By Brian Kreissl
I’m a metalhead. For those who aren’t familiar with the term, it means I’m a fan of heavy metal music.
What sets me apart from many 80's rockers, however, is I’m into the newer metal bands as much as or even more so than some of my old favourites from my teenage years. No aging gracefully and listening to adult contemporary radio stations for me (although these days I admit to liking several other types of music as well).
However, it would be completely wrong for people to think I lead any kind of “heavy metal lifestyle” — other than perhaps attending the occasional rock concert and listening to my CDs in the car. Other than that, I live a pretty normal middle class life in the suburbs as a homeowner, husband and father.
To many people, the whole idea of a lifestyle centred around the type of music one listens to must seem pretty ridiculous. But people who grew up in the 1980s would know exactly what I’m talking about.
High school back then was very cliquey and basically segregated along musical lines. The music we listened to and identified with had an influence on our hairstyles, the way we dressed and even the way we spoke in some ways.
But while I certainly looked the part during most of my high school years — with long hair, tight jeans and a leather jacket — I didn’t really conform with many of the heavy metal stereotypes at the time. Nevertheless, I still consider being a metalhead part of my identity, although it’s obviously a much less important part of who I am today than it was back then.
But somewhat surprisingly, only a few years ago, I swear my friend’s wife became noticeably much less friendly towards me after she found out about my musical tastes. And even my own wife told me there’s no way she would have dated me back in high school.
I suppose old prejudices die hard.
The existence of corporate subcultures
I’m deeply fascinated by subcultures, even if they do sometimes seem quite silly. My father once said that even where people have absolutely no reason for dividing themselves, they will find some reason to do so.

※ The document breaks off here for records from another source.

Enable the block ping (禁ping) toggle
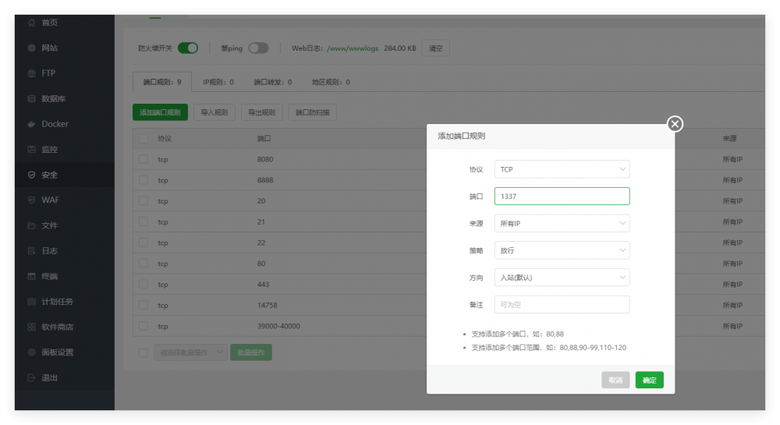This screenshot has height=425, width=780. [x=258, y=48]
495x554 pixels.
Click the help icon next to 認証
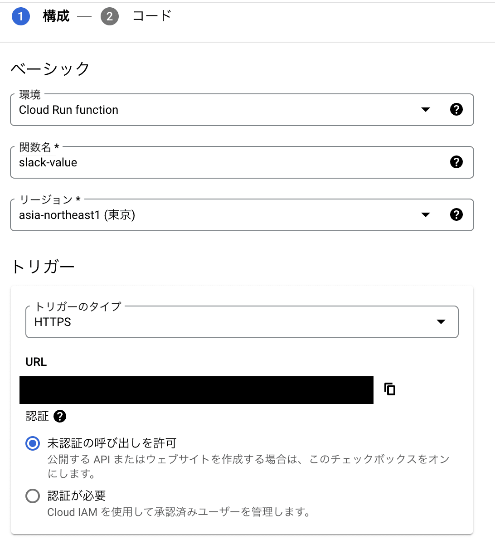60,416
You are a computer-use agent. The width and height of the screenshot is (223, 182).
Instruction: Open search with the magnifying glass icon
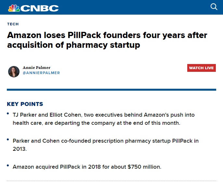[x=214, y=7]
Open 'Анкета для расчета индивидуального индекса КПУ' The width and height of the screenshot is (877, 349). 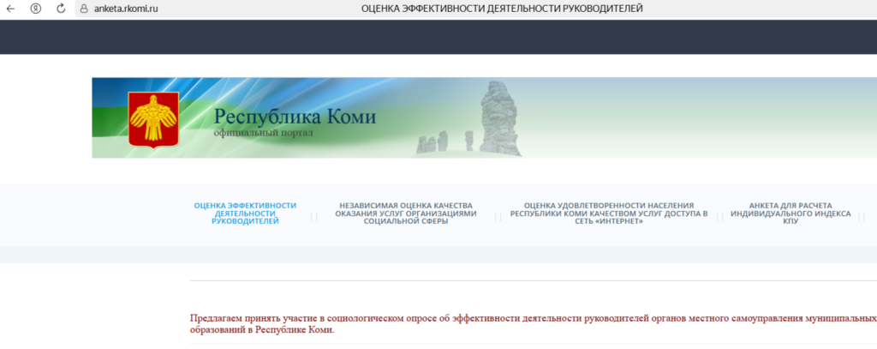coord(790,214)
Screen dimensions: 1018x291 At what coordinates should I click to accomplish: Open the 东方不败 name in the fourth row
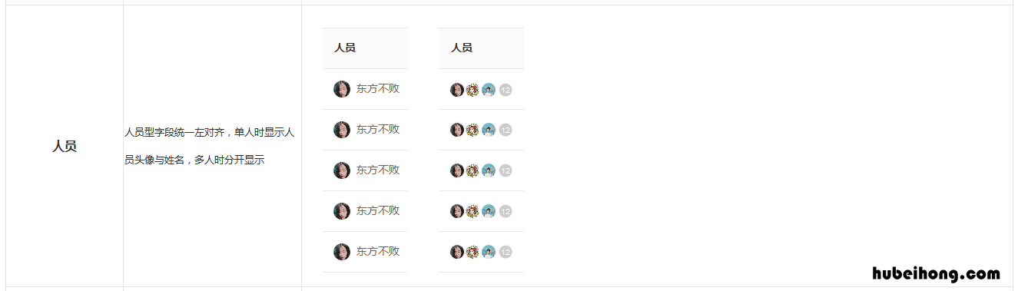377,210
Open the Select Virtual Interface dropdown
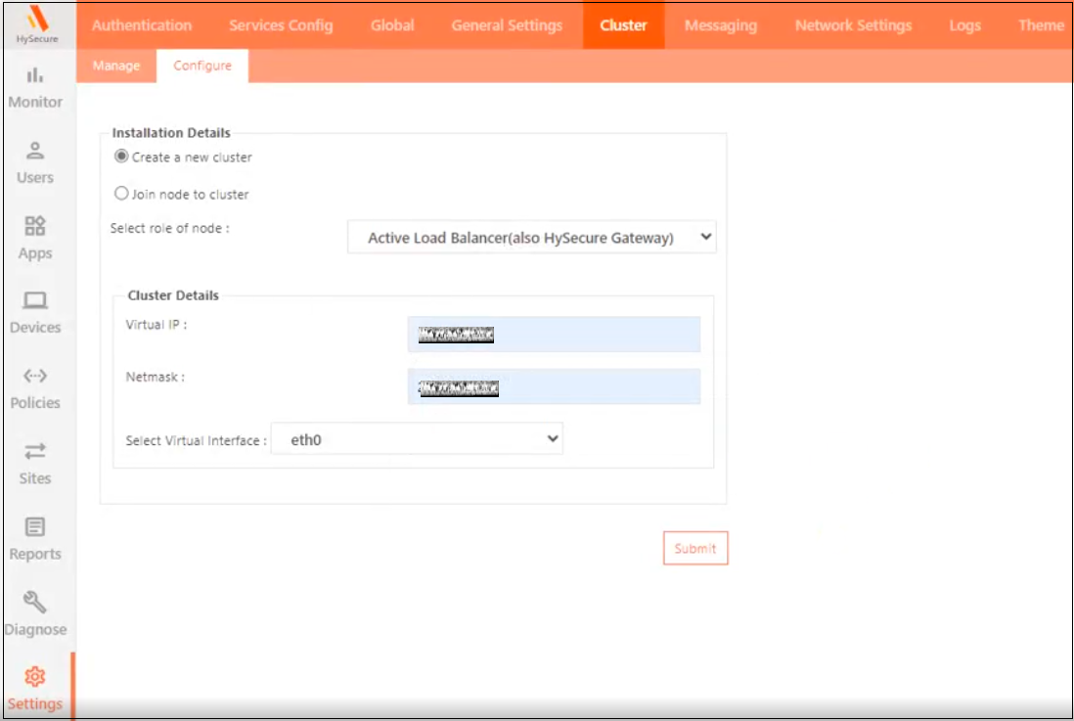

I’m inclined to agree with him. And I believe the workplace isn’t at all immune from the establishment of subcultures.
While we’re all aware of organizational cultures and how they work, there’s no question that every department, division, work unit or branch of an organization has its own unique subculture within the broader corporate culture. That applies especially in large global organizations.
For example, I believe that Carswell, where I work, has a very unique and special culture as Canada’s largest legal and professional publisher with a proud 150 year history. Even though we’re part of Thomson Reuters — a global information giant with some 60,000 employees — Carswell has a unique identity within the organization.
I believe it’s important to create a broad, overarching culture for organizations. However, in most cases it’s probably a good idea to try to preserve at least some part of the subcultures that already exist — especially since they’re often based at least partially on national cultures, which should be recognized and celebrated from a diversity perspective.
Subcultures in departments and functional areas
I also believe a huge driver in the creation of subcultures in organizations is the functional area or the department in question.
For example, my colleagues include lawyers, HR practitioners, payroll professionals, editors, journalists, marketers, salespeople, IT professionals and accountants. Even though we generally get along very well, I sometimes have to chuckle at the different perspectives some of those groups have and how predictable their reactions can be.
While the existence of such subcultures is inevitable, they can sometimes lead to silos and different departments working at cross-purposes. However, the establishment of cross-functional project teams and matrix organizations can sometimes help break down barriers and silos.
Like the existence of organizational subcultures based on national cultures, an important element of diversity is recognizing and understanding the different perspectives people in different functions have based on their specializations and their education and experience. Diversity is about much more than just recognizing members of designated groups.
It’s probably also helpful to remember that even something like an employee’s musical tastes is an element of workplace diversity worth recognizing and celebrating — even for an old metalhead like me.